The sampling weight \(\pi^*_i\) for unit \(i\) is the product of the probability of sampling unit \(i\) at phase one (\(\pi_i1\)) multiplied by the probability of sampling unit \(i\) at phase two, conditional on the whole phase-one sample we took (\(\pi_{i,2|1}\)). This is **not** the marginal probability of sampling unit \(i\), as in the Horvitz-Thompson estimator. The marginal probability \(\pi_i\) would be the average of \(\pi_i^*\) over all phase-1 samples that include unit \(i\), which in your case you have not got. Fortunately, you can use \(\pi_i^*\) just like you’d use \(\pi_i\). (An interesting question: if you did have \(\pi_i\) would it be better or worse to use it instead?)

In particular, we can use the same form of variance estimator as for the Horvitz-Thompson estimator, which has the deceptively compact form \[\widehat{\mathrm{var}}[{\hat T}_X]= \sum_{i,j}\check{\Delta}_{ij}\check{X}_i\check{X}_j.\] Here, \(\Delta_{ij}\) is the covariance of the sampling indicators for units \(i\) and \(j\), and the hacek/caron accent indicates weighting. That is \(\check{X}_i=X_i/\pi^*_i\) and \[\check{\Delta}_{ij}=\Delta_{ij}/\pi_{ij}^*\] where \(\pi^*_{ij}\) is the pairwise inclusion version of \(\pi_i^*\). Strictly speaking, it’s \({\Delta}^*=\pi_{ij}^*-\pi_i^*\pi_j^*\) but that’s too many stars to bother writing.

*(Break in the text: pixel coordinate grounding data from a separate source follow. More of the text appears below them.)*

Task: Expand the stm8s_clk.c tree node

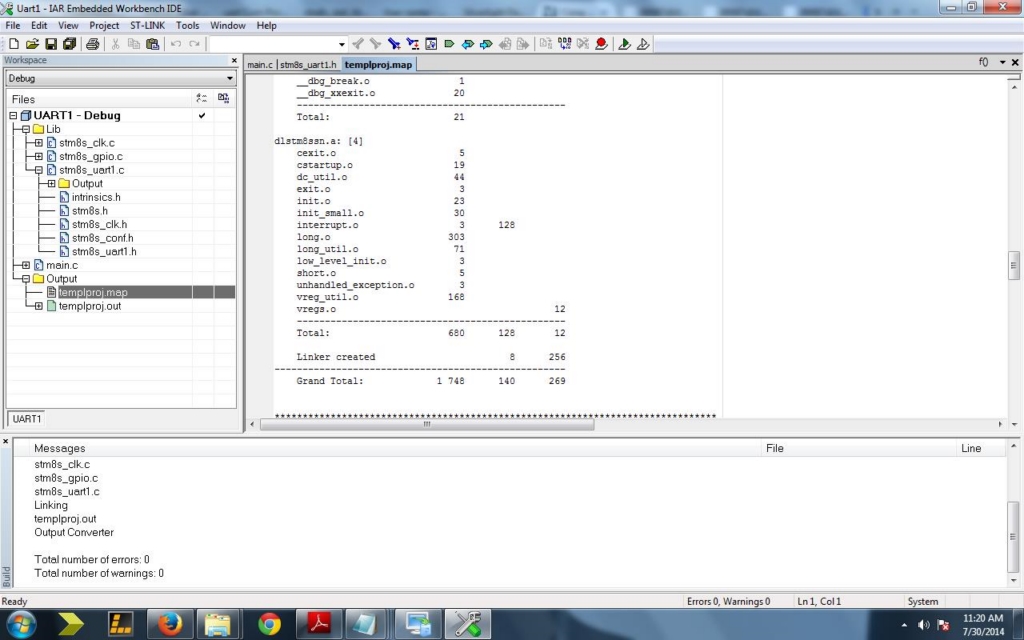Action: click(39, 143)
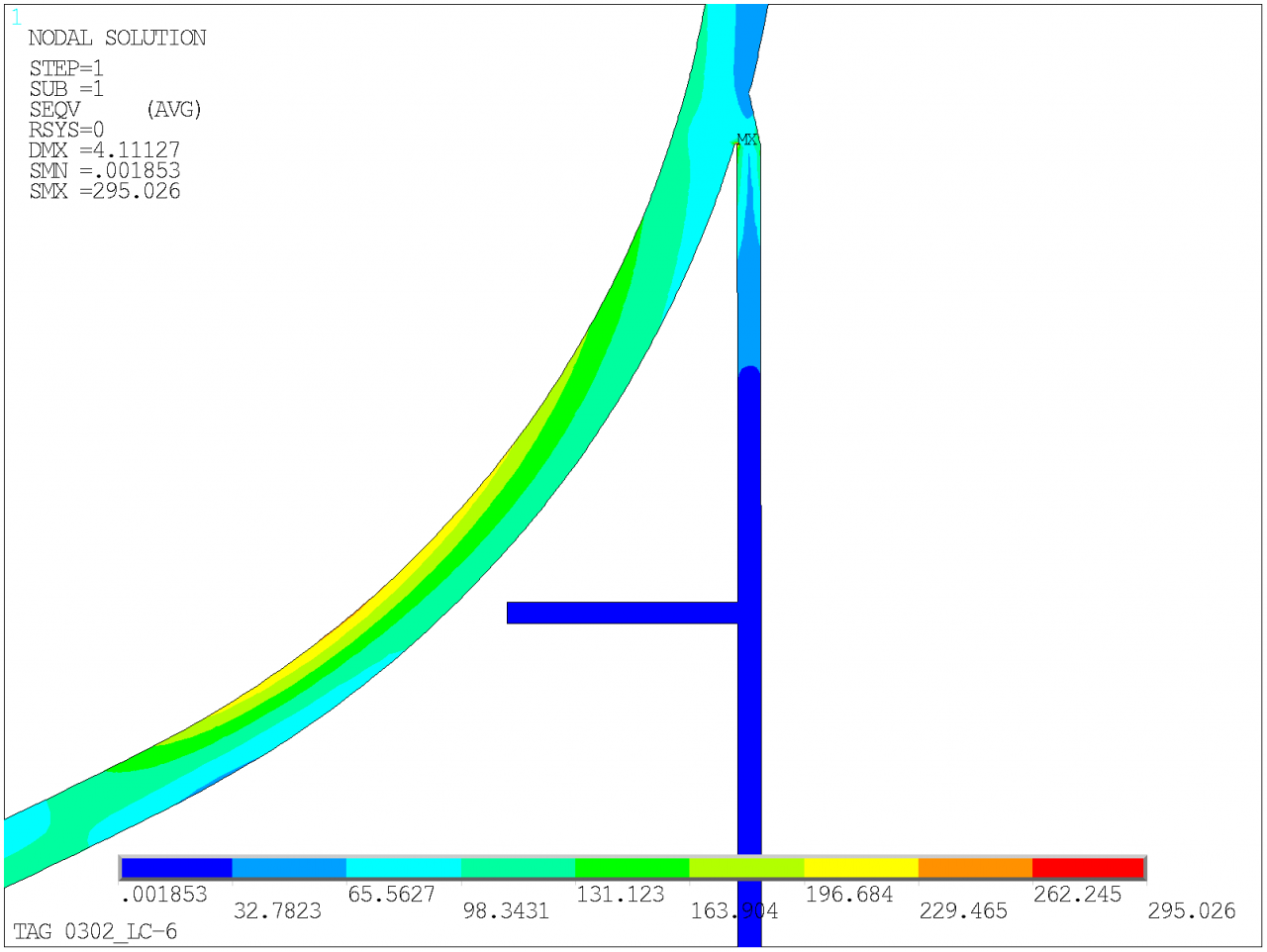
Task: Click the 295.026 maximum legend value
Action: pos(1191,910)
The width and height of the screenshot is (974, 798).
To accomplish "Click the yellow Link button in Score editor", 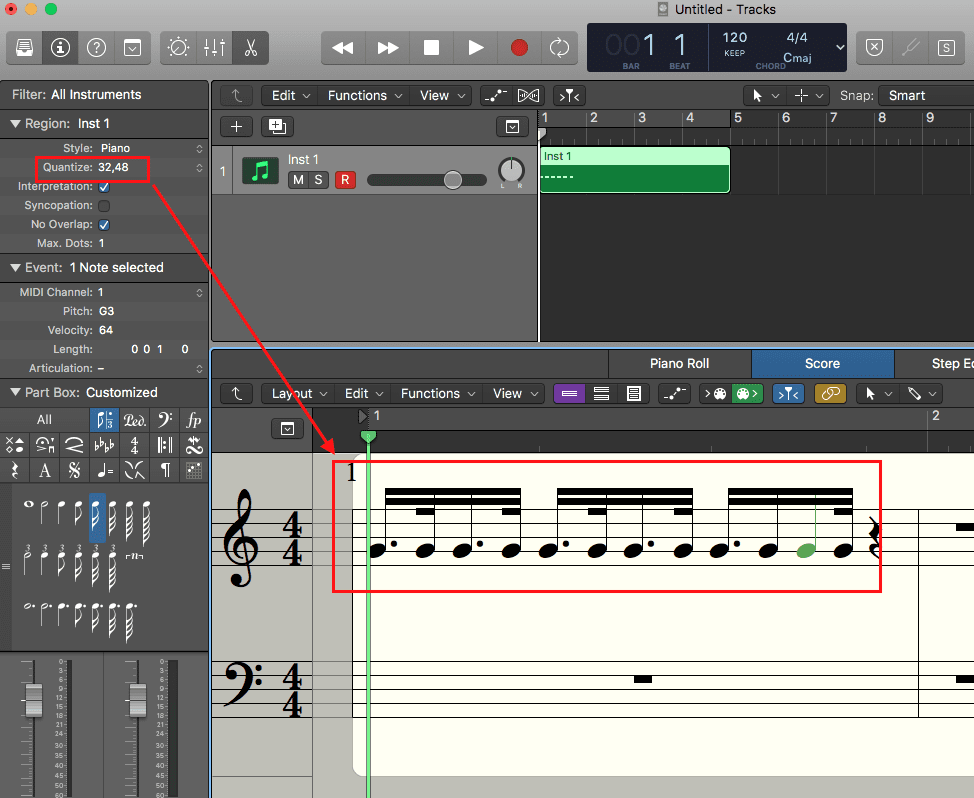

The advantage of this form is that \(\check{\Delta}\) composes nicely over stages and phases of sampling. If you have one stage or phase of sampling with \(\check{\Delta}_1\) and another with \(\check{\Delta}_2\), the overall weighted covariance is \[\check{\Delta}=\check{\Delta}_1+\check{\Delta}_2-\check{\Delta}_1\cdot\check{\Delta}_2.\] *(The \(\cdot\) means this is the element-wise (Hadamard) product, not the matrix product.)*

We still need to know what \(\check{\Delta}_{ij}\) is. If we have simple random sampling (potentially of clusters, within strata) of \(n\) units out of \(N\), then \[\check{\Delta}= -(1-n/N)/(n-1)=-(1-\pi_i)/(n-1).\] The last form is especially useful, because when we’re working with a particular stage of sampling we’re going to have the probabilities at that stage and the sample size at that stage conveniently available, but we might not have \(N\) and \(\pi_{ij}\) conveniently available.